> _WHAT IS EXPECTED_
Every line from the one with "At what coordinates" to the end of the listing below must be printed exactly, with no other text and no pictures.

> _LISTED ENTRIES_
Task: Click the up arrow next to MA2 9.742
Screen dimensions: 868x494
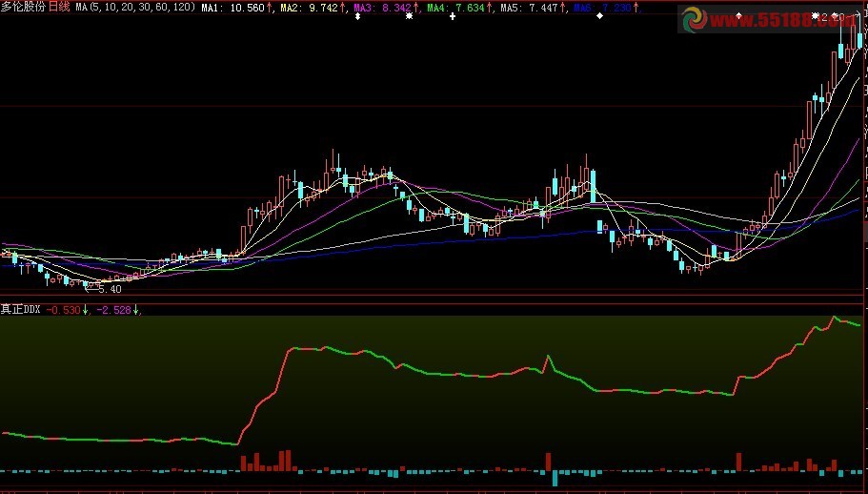Action: click(342, 7)
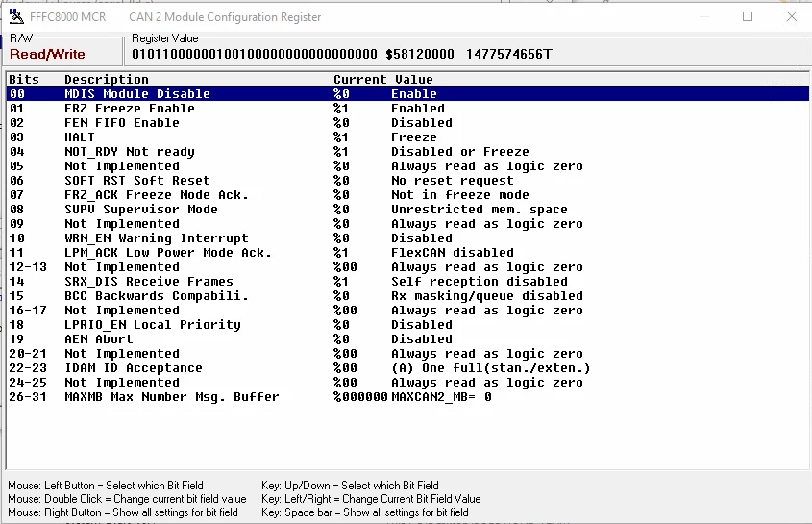Click the binary register value field
812x524 pixels.
tap(255, 55)
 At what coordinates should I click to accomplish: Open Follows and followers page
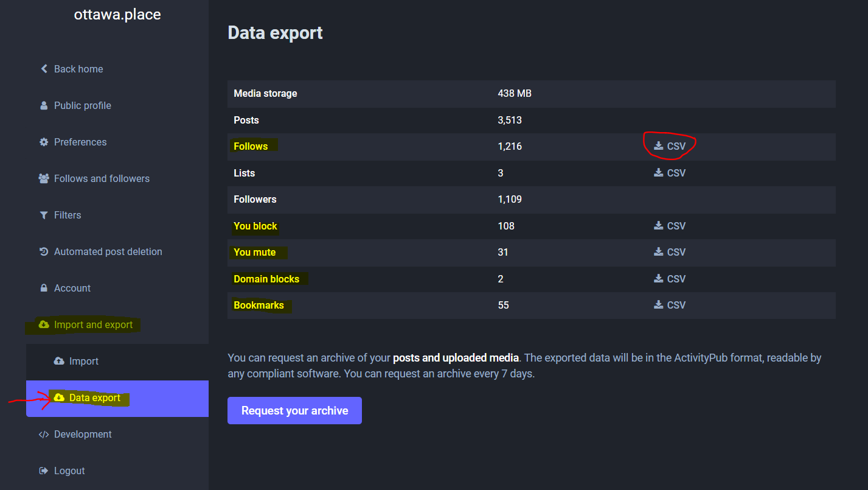coord(102,178)
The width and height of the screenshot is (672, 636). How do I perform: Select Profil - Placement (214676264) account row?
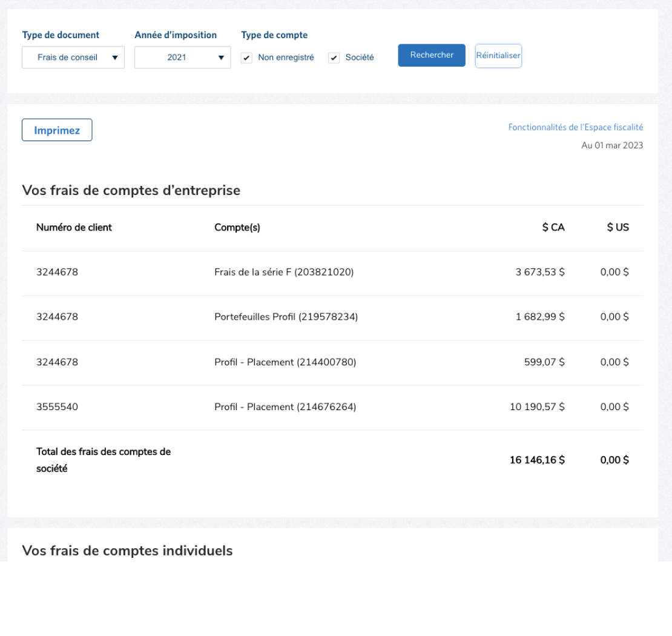pos(285,407)
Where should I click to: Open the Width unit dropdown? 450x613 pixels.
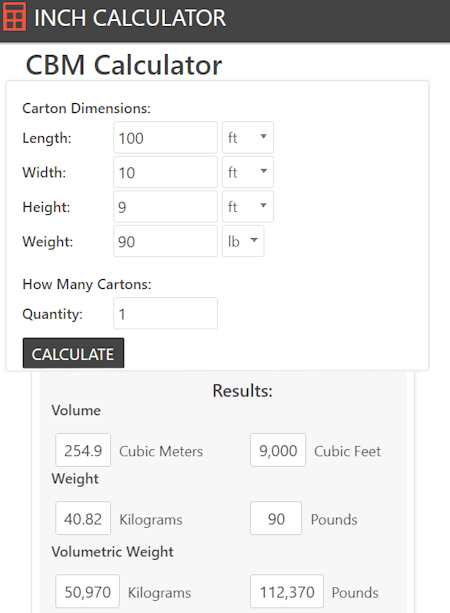tap(248, 172)
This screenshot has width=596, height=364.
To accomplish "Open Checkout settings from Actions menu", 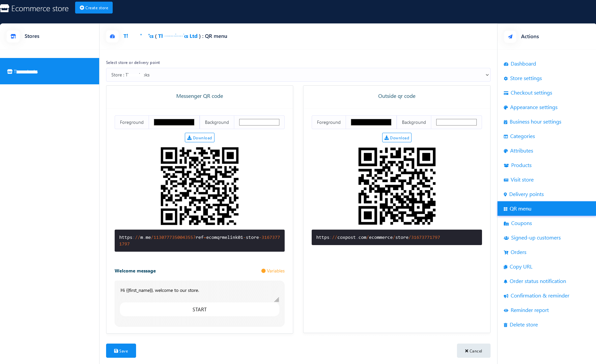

> _FINISHED TASK_
 At what coordinates should I click to accomplish: Open Follows and followers page
coord(102,178)
The width and height of the screenshot is (672, 636). How do I perform: Select Profil - Placement (214676264) account row?
pos(285,407)
Where should I click to: Open the Width unit dropdown? 450x613 pixels.
tap(248, 172)
This screenshot has width=596, height=364.
To accomplish "Open Checkout settings from Actions menu", 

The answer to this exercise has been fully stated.